Math explanations

View source | View history | Atom feed for this file

Creation date: 2017-12-25
Last substantive revision date: 2018-10-10
Last modification date: 2024-04-18
Generated on: 2025-03-16
Completion status: notes

I’ve been thinking more about math explanations again (something I used to think a lot about when I was first learning abstract math) because I’m trying to get a good understanding of machine learning. In particular I’m thinking about what makes explanations good or bad. This is an ignorant thinking page for now, so don’t expect me to know anything about the topic.

In my mind some things that make explanations good are:

Writing for the right background. I think many books are not giving the background with sufficient specificity. Like they give general topics like “basic probability” without clarifying what that means, even though the meaning changes depending on location and generation.
Anticipating questions. It really frustrates me when a writer explains something, then doesn’t explain some follow up point that is important to me. On the other hand, it feels satisfying when I ask a question in my mind, and immediately in the next sentence or paragraph the writer answers it. I feel like this is especially important to do with written content. With in-person explanations or interactive discussions, it might be less important to anticipate everything beforehand. And anticipating everything is hard because there are a lot of things someone could ask.
Giving good motivations. Not doing this properly would be things like giving a definition without writing about how it is thought of in practice, or giving alternative formulations and things like that.
Giving good examples. I feel like this has something to do with writing good unit tests in software engineering. Like you want to get the good edge cases covered.
(Maybe) Giving a list of examples first before giving the solutions to those examples, and inviting the reader to do the examples themselves. I noticed this in Boolos, Burgess, and Jeffrey’s Computability and Logic. This style of writing essentially creates extra exercises for the reader.
Filling in a lot of details. This is sort of similar to the anticipating questions one, but I get frustrated when a lot of steps are skipped. Because in writing the book, the author had to take the same mental steps, and yet they are not recording those steps! It’s like they encode their steps into this really strangely terse format, and then when you read the text you have to do the decoding. Why not just write it out verbosely and save us a step?
Notation. Maybe this is just me, but I generally don’t like things like not explicitly bounding bounded variables (e.g. writing $\sum_{i} f (x_{i})$ instead of $\sum_{i \in S} f (x_{i})$ ; without the $i \in S$ , the set from which the $i$ values takes is implicit, which means more work for the reader to keep track of such things), writing expressions but calling them functions (e.g. “let $f (x)$ be a function …”), not introducing each variable (e.g. using variables like $f$ without saying “let $f : X \to Y$ be a function” first, or using $n$ without introduction even though it usually means a whole number), not exposing types (e.g. when using random variables and saying things like $P (X = x)$ , what is the type of $=$ ?).
For “tutorial” type material, an embedded/built-in “spaced repetition” type process where material from earlier chapters quietly shows up in later chapters to remind readers, possibly in slightly altered form to solidify understanding.
When using terms, saying explicitly whether a term is commonly used in the field or whether it is made up on the spot or only used in some sub-communities. This is similar to how when explaining a controversial topic, one should be able to state the other side’s views clearly (i.e. pass the Ideological Turing Test for other views).
When giving an abstraction (e.g. definition), say it in multiple ways, and also give the reason you’re defining it that way.
Seriously, why don’t all textbooks have multiple choice questions and error-spotting exercises mixed in with the exposition?
Explaining why naive versions one might come up with cannot be true. Example.
Purposely going down wrong paths (while warning readers that it is a wrong path) that a naive reader would want to go down, just to illustrate why it doesn’t work. Terence Tao mentions this in this comment. You could think of this as a kind of imaginary Ideological Turing Test where one earnestly explores a mistaken path to show why it might seem reasonable, but then showing why it isn’t actually the right approach.
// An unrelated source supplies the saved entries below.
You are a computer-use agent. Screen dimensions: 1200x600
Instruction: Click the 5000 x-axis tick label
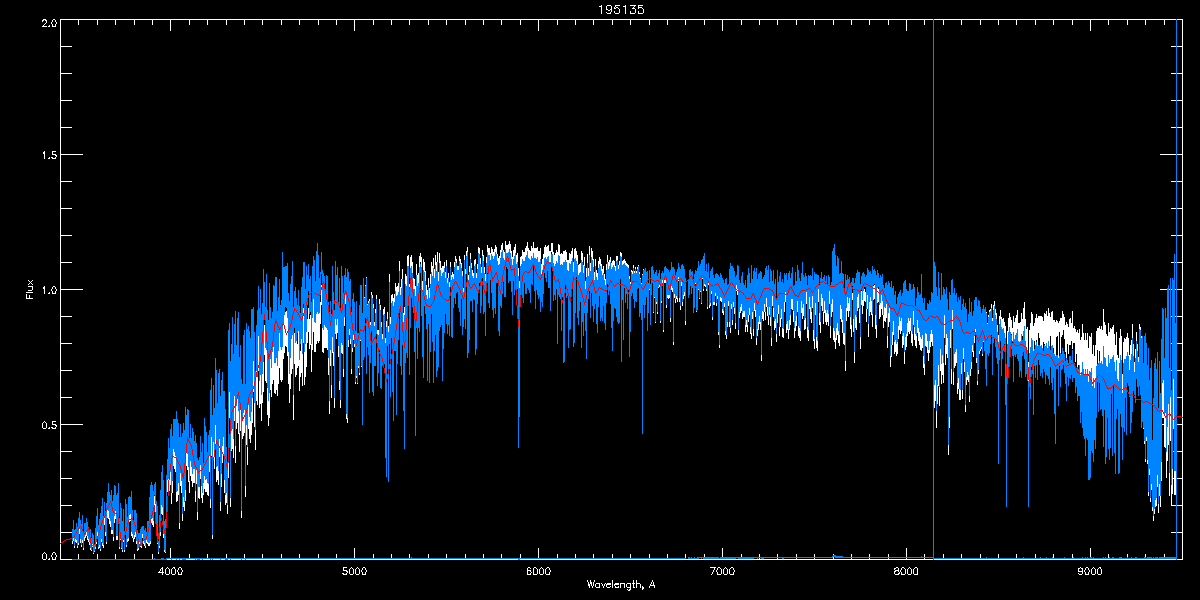[354, 572]
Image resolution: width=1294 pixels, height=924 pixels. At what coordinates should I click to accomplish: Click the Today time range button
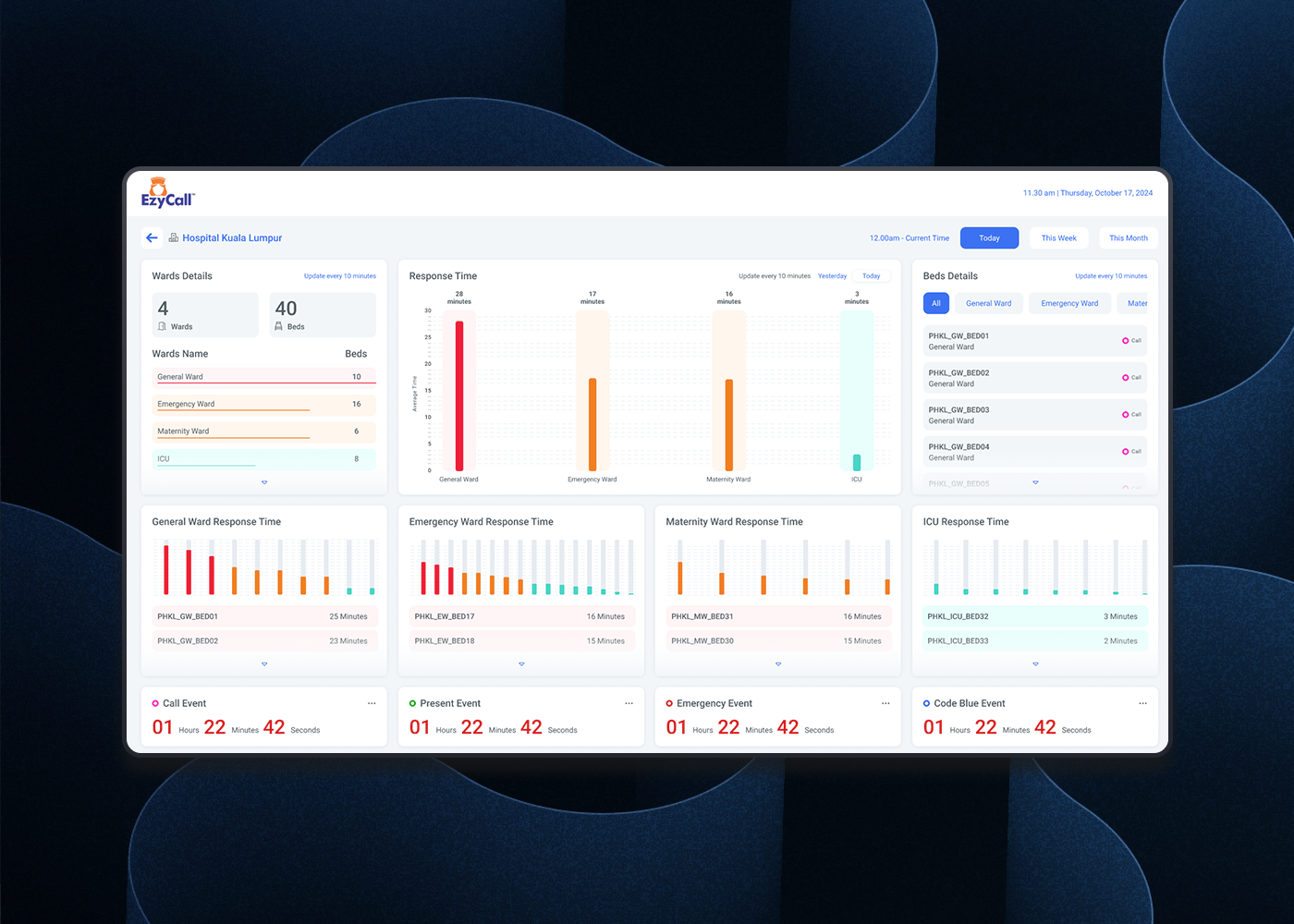(989, 238)
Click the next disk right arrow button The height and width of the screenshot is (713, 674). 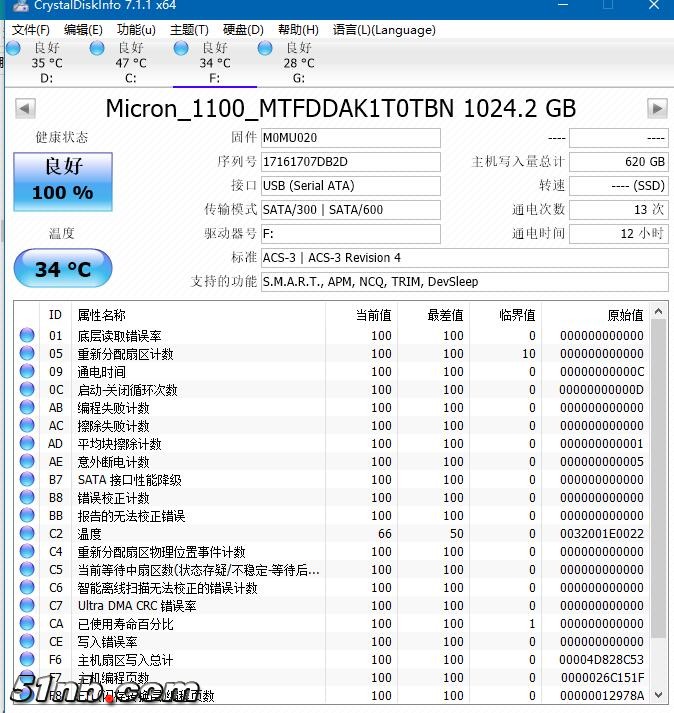(x=657, y=108)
An example from Tim Gowers (go to the part in the post that says “Here’s what might have happened if I had struggled on with the sentence I was in the middle of writing”).

I think it might be difficult to make this interesting, because there are so many wrong paths that one could go down. What seems like a “natural” wrong path to go down for one person might seem absurd to another person (who has a different background or personality). It seems bad if these “going down wrong paths” in texts started to seem just tedious to go through (even the correct paths can seem tedious at times!).

Another example is Michael Nielsen’s bitcoin blog post, where he iteratively builds up the ideas of bitcoin by considering naive approaches to a digital currency, then fixing the problems in them.
For exercises, I think it’s important to explain somewhere what the exercise is intended to teach. Textbooks often warn that not doing the exercises will mean not actually learning the material (or similar). If this is truly the case, it should be straightforward to justify the importance of each exercise, but I never see this done in practice. My personal experience has been that the vast majority of exercises are not that interesting or enlightening, and I have a hard time figuring what the exercise was for, other than an application of some trick. If explaining the point of the exercise spoils the exercise, it can be explained in some place other than immediately near the exercise.
Sticking to standard terminology. While there are some imperfections in the standard terminology, it is often too confusing to switch between different terminology, so my preference is that explainers stick to the standard ones, or use defensive/fool-proof terminology/notation. Another option is to explain all the variations in terminology so that readers are not confused when they go read other books (Peter Smith’s Gödel book does a great job of this), or to have some resource that all readers can use to find out the variations in terminology (I wish Wikipedia could be such a resource, but it’s often very incomplete, even on common undergraduate topics).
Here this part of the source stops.